A população se agitou ainda mais. Saragat pegou a perna de Tell e pediu para que ele descesse. O povo se armou com pedras e frutas podres, e jogaram nos prisioneiros. O garoto ficou resignado e abriu os braços em cruz. Se colocou na frente de Gumercindo, o defendendo da ira popular. A população se inflamou. Index voou até Dumas.

— Faça alguma coisa, Dumas. Só você pode acabar com isso.

— Dumas, uma prisão perpétua já é mais que suficiente...

— Não, Clapeyron. Eu me recuso a gastar qualquer energia e moeda para manter esse séquito de mercenários na prisão. Eu, como o seu barão, seu superior direto e nobre, ordeno que você cumpra as minhas ordens, assim como todos os outros. Você já me tirou o direito a uma vingança, não terá nova oportunidade.

O mestre de armas se calou. Aquele definitivamente não era o jovem delicado e justo que conhecia, era a sua versão vingativa.

Saragat, Saragat... pressinto terríveis acontecimentos nesse impasse. Deixe que eu acabe logo com isso. Nas discussões acaloradas, os homens passam a perder a razão.

Seja feita a tua vontade...

No meio da multidão, Saragat começou a sofrer uma estranha transformação. A sua sombra se adensou na atmosfera, os seus olhos ficaram escuros como se fosse à noite.

A sua capa esfarrapada adquiriu contornos assustadores, como se a sua sombra tivesse ganhado vida própria. Com sua voz duplicada em dois timbres, a sonoridade ríspida de Saragat e a voz melodiosa da deusa, o conjurador bradou aos flandinos:

— Criaturas humanas, tantos crimes já passaram da condição do julgamento humano e agora como uma deusa virtuosa, eu Nalab, a Senhora das Sombras, reclamo para mim o conluio dos homens de Flande.

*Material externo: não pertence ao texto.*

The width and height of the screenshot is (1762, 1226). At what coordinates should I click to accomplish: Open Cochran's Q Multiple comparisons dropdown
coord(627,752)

Todos se ajoelharam em respeito, mesmo que inconscientemente. O conjurador manifestando o ente divino ergueu o cajado e clamou:

— Que vossas almas sofram o eterno suplício do Limbo.

O cajado disparou um raio de sombra no céu estrelado, que de modo instantâneo, tornou-se um imenso buraco negro. Raios e um redemoinho abriram o céu para outra dimensão. O redemoinho celeste sugou Gumercindo e todos os outros que tinham contribuído mesmo que a mínima parte na traição, e desapareceram no portal dimensional.

Logo, os condenados partiram, Saragat caiu desacordado. A sua face estava serena. As nuvens tempestuosas cessaram o seu movimento rodopiante, e o lume das estrelas pôde ser visto de novo. O povo começou a dar gritos de congratulações, estavam livres!

Ploc-ploc, começara a chover em Flande devido ao fenômeno atmosférico. As pessoas dançavam em meio à lama formada pelos escombros dos casarões. Dumas olhava para o céu, soltou o ar exalando toda a tensão do seu corpo.

— Um Julgamento Divino! Isso é mais do que razoável.